------ Data extracts ------

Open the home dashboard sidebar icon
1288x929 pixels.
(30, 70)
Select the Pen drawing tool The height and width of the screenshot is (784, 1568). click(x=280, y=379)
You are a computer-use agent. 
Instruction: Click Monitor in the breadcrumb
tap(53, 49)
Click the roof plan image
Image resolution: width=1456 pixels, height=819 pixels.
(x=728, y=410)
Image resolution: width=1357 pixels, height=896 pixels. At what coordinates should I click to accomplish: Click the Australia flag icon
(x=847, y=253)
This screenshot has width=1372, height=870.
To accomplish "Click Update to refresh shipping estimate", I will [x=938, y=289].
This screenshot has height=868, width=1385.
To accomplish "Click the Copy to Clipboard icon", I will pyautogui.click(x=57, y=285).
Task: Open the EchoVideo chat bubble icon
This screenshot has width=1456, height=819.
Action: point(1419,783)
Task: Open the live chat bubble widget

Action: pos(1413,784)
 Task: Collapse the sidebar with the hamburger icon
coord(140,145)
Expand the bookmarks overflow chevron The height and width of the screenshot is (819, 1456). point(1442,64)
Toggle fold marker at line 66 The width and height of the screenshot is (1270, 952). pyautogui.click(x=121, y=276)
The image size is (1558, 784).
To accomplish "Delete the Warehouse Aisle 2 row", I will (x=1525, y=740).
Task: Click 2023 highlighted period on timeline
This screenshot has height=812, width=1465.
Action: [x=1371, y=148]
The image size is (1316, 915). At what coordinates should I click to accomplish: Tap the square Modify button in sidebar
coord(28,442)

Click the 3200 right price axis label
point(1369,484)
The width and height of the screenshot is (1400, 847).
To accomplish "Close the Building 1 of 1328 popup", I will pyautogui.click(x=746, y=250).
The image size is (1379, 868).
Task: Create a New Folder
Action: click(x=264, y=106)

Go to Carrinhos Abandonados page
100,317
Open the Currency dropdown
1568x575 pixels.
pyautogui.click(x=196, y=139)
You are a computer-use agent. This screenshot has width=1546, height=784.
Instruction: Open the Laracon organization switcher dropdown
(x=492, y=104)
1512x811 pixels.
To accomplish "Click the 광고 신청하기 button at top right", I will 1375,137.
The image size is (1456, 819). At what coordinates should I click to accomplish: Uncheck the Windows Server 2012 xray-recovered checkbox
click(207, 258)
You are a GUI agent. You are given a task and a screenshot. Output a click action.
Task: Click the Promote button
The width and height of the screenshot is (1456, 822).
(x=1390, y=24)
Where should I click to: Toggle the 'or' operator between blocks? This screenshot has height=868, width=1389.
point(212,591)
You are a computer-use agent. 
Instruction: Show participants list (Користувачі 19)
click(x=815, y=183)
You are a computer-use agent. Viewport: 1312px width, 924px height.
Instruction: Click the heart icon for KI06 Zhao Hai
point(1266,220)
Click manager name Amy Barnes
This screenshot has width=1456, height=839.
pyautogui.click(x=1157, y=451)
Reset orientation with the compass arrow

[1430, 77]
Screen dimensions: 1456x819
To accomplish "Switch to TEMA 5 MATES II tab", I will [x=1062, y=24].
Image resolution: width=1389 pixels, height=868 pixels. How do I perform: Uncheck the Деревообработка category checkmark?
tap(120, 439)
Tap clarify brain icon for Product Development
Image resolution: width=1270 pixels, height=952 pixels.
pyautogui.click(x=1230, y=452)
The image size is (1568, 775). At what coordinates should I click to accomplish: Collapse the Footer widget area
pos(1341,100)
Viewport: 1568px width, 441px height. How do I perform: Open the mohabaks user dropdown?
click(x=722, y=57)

------

▶ **Exercise details**:
Answer by repeating every line of the listing exactly.

▶ **Answer section**:
Open the home dashboard sidebar icon
1288x929 pixels.
(30, 70)
Select the Pen drawing tool The height and width of the screenshot is (784, 1568). click(x=280, y=379)
You are a computer-use agent. 
Instruction: Click Monitor in the breadcrumb
tap(53, 49)
Click the roof plan image
Image resolution: width=1456 pixels, height=819 pixels.
(x=728, y=410)
Image resolution: width=1357 pixels, height=896 pixels. At what coordinates should I click to accomplish: Click the Australia flag icon
(x=847, y=253)
This screenshot has width=1372, height=870.
To accomplish "Click Update to refresh shipping estimate", I will [x=938, y=289].
This screenshot has height=868, width=1385.
To accomplish "Click the Copy to Clipboard icon", I will pyautogui.click(x=57, y=285).
Task: Open the EchoVideo chat bubble icon
This screenshot has width=1456, height=819.
Action: point(1419,783)
Task: Open the live chat bubble widget

Action: pos(1413,784)
 Task: Collapse the sidebar with the hamburger icon
coord(140,145)
Expand the bookmarks overflow chevron The height and width of the screenshot is (819, 1456). point(1442,64)
Toggle fold marker at line 66 The width and height of the screenshot is (1270, 952). pyautogui.click(x=121, y=276)
The image size is (1558, 784).
To accomplish "Delete the Warehouse Aisle 2 row", I will (x=1525, y=740).
Task: Click 2023 highlighted period on timeline
This screenshot has height=812, width=1465.
Action: [x=1371, y=148]
The image size is (1316, 915). At what coordinates should I click to accomplish: Tap the square Modify button in sidebar
coord(28,442)

Click the 3200 right price axis label
point(1369,484)
The width and height of the screenshot is (1400, 847).
To accomplish "Close the Building 1 of 1328 popup", I will pyautogui.click(x=746, y=250).
The image size is (1379, 868).
Task: Create a New Folder
Action: click(x=264, y=106)

Go to Carrinhos Abandonados page
100,317
Open the Currency dropdown
1568x575 pixels.
pyautogui.click(x=196, y=139)
You are a computer-use agent. This screenshot has width=1546, height=784.
Instruction: Open the Laracon organization switcher dropdown
(x=492, y=104)
1512x811 pixels.
To accomplish "Click the 광고 신청하기 button at top right", I will 1375,137.
The image size is (1456, 819). At what coordinates should I click to accomplish: Uncheck the Windows Server 2012 xray-recovered checkbox
click(207, 258)
You are a GUI agent. You are given a task and a screenshot. Output a click action.
Task: Click the Promote button
The width and height of the screenshot is (1456, 822).
(x=1390, y=24)
Where should I click to: Toggle the 'or' operator between blocks? This screenshot has height=868, width=1389.
point(212,591)
You are a computer-use agent. 
Instruction: Show participants list (Користувачі 19)
click(x=815, y=183)
You are a computer-use agent. Viewport: 1312px width, 924px height.
Instruction: Click the heart icon for KI06 Zhao Hai
point(1266,220)
Click manager name Amy Barnes
This screenshot has width=1456, height=839.
pyautogui.click(x=1157, y=451)
Reset orientation with the compass arrow

[1430, 77]
Screen dimensions: 1456x819
To accomplish "Switch to TEMA 5 MATES II tab", I will [x=1062, y=24].
Image resolution: width=1389 pixels, height=868 pixels. How do I perform: Uncheck the Деревообработка category checkmark?
tap(120, 439)
Tap clarify brain icon for Product Development
Image resolution: width=1270 pixels, height=952 pixels.
pyautogui.click(x=1230, y=452)
The image size is (1568, 775). At what coordinates should I click to accomplish: Collapse the Footer widget area
pos(1341,100)
Viewport: 1568px width, 441px height. How do I perform: Open the mohabaks user dropdown?
click(x=722, y=57)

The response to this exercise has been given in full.